Wednesday, August 10, 2016

Fraud Indicators Related to Professional and Consulting Services

We have discussed on these pages several times about the importance of compiling and maintaining documentation to support professional and consultant service costs. This is one of the FAR cost principles where auditors often find "low hanging fruit" because the principle requires three forms of documentation; an agreement, an invoice, and evidence of work performed. Although auditors have been told recently to lighten up a bit with respect to "evidence of work performed", consulting costs continue to be a "high risk" area for potential audit findings and cost recoveries.

Professional and consultant services are those services rendered by persons who are members of a particular profession or possess a special skill and who are not officers or employees of the contractor. Contractors hire consultants for a multitude of services (such as legal, economic, financial, or technical).

But did you know that the Department of Defense Office of Inspector General (OIG) considers it to be a high risk for contract fraud? It is one of the few cost principles that has its own listing of fraud indicators - conditions that if existing will require the contract auditor to dig deeper or expand its audit coverage and make referrals for investigation, if warranted. Contract auditors are, in turn, required to "consider" these fraud indicators when planning their audit procedures.

According to the OIG, contractors may be hiding payments for illegal activities by charging them as consultant fees and maintaining no or only minimal supporting documentation. The contractor's possible objective in not maintaining adequate support is to encourage the auditor to question the cost rather than spend the time identifying the true nature of the payments.
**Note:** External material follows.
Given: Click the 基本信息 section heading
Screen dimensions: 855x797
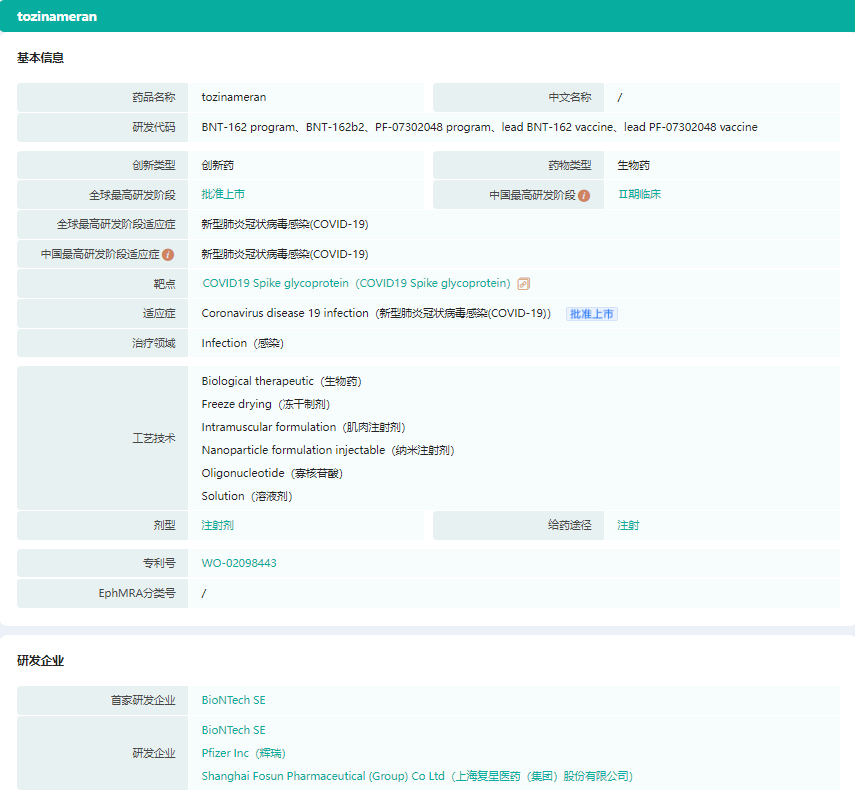Looking at the screenshot, I should pos(40,58).
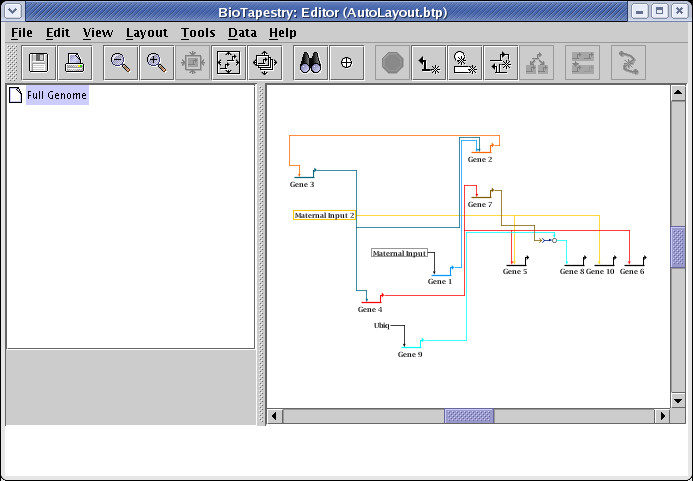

These seven fraud indicators include the following:

  1. No formal signed agreements or contracts; however, large sums paid for "services rendered" based on invoices with few specifics.
  2. Formal agreements or contracts exist but are vague as to the services to be rendered, and no other documented support, such as detailed invoices, trip reports, or studies, exists to justify the expenses.
  3. Services paid for were used to improperly obtain, distribute, or use information or data protected by law or regulation.
  4. Services paid for were intended to improperly influence the content of a solicitation, the evaluation of a proposal or quotation, the selection of sources for contract award or the negotiation of a contract, modification or claim. It does not matter whether the award is from the Government, a prime contractor, or any tier subcontractor.
  5. Services paid for were obtained or performed in some way that violated a statute or ergulation prohibiting improper business practices or conflict of interest.
  6. Services paid for violated a Federal, state, or local statute or regulation.
  7. Services paid were recorded in unusual accounts or cost objectives.